Common Pollutants - In Food

In trying to highlight some of the potentially disastrous health problems that may arise from genetic manipulation of our food, it has been necessary to delve quite deeply into the technology. Some of the issues raised by those concerned with genetic manipulation of our food have been treated with disdain and answered with off—handed dismissals on the assumption that those opposed to gene technology do not understand what is going on. It has been suggested that foreign DNA in genetically modified food may cause ‘allergic’ disease and that "allergies occur to the protein produced, not the DNA". This asserts that DNA is not immunogenic. This is not the case!

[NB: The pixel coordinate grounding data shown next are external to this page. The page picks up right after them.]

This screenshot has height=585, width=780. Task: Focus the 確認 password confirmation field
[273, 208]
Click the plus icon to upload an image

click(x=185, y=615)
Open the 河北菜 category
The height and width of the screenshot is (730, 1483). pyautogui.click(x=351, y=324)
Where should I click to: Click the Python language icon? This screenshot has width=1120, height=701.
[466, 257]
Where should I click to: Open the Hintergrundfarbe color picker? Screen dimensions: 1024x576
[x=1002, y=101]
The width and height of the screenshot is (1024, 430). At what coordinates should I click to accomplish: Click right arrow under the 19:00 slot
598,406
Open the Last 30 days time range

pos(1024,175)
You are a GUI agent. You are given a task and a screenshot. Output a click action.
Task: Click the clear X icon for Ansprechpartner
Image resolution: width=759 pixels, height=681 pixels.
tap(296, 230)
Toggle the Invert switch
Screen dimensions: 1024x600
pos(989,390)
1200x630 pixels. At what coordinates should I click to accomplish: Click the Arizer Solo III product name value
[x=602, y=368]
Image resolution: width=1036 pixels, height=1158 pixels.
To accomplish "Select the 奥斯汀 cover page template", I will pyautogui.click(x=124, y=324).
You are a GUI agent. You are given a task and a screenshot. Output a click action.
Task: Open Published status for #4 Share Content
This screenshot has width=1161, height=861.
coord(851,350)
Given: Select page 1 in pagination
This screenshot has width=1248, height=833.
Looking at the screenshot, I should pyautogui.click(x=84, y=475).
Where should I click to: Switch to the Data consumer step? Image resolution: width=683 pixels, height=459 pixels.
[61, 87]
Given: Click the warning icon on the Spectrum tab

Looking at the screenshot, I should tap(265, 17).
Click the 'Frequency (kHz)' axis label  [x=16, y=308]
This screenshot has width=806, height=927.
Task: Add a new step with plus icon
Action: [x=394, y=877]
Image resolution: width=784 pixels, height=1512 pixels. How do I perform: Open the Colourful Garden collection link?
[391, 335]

Immunological reactions in humans can and do occur against DNA fragments as evidenced by the autoimmune disease SLE. In this disease, antibodies are produced against DNA fragments and nucleoprotein released from dying cells. This results in a Type III Immune Mediated Hypersensitivity Reaction. In fact, there are a small number of potentially self-reactive cells with access to their respective autoantigens such as human thyroglobulin, myelin basic protein and DNA normally present in the body. The only thing holding them in check normally is properly functioning homeostatic mechanisms that have obviously gone astray in conditions such as SLE and Rheumatoid arthritis. Immune complex glomerulonephritis is another condition associated with the production of antibodies against DNA and DNA-protein etc. In patients with SLE, immune
complex deposits containing antibodies to single stranded and double stranded DNA have been detected in the kidney tissue.

While these Type III reactions do not cause the classic ‘IgE allergic’ response, they can and do cause insidious disease when these antigen-antibody reactions form insoluble complexes at fixed sites within the body that may give rise to acute inflammatory reactions, eg rheumatoid arthritis. The production and release of inflammatory mediators and proteolytic enzymes etc can damage tissue and further intensify inflammatory responses. Type III complex mediated hypersensitivity reactions can affect the skin producing edema and erythema, or the lungs e.g. farmer’s lung, pigeons fanciers disease & pulmonary aspergillosis.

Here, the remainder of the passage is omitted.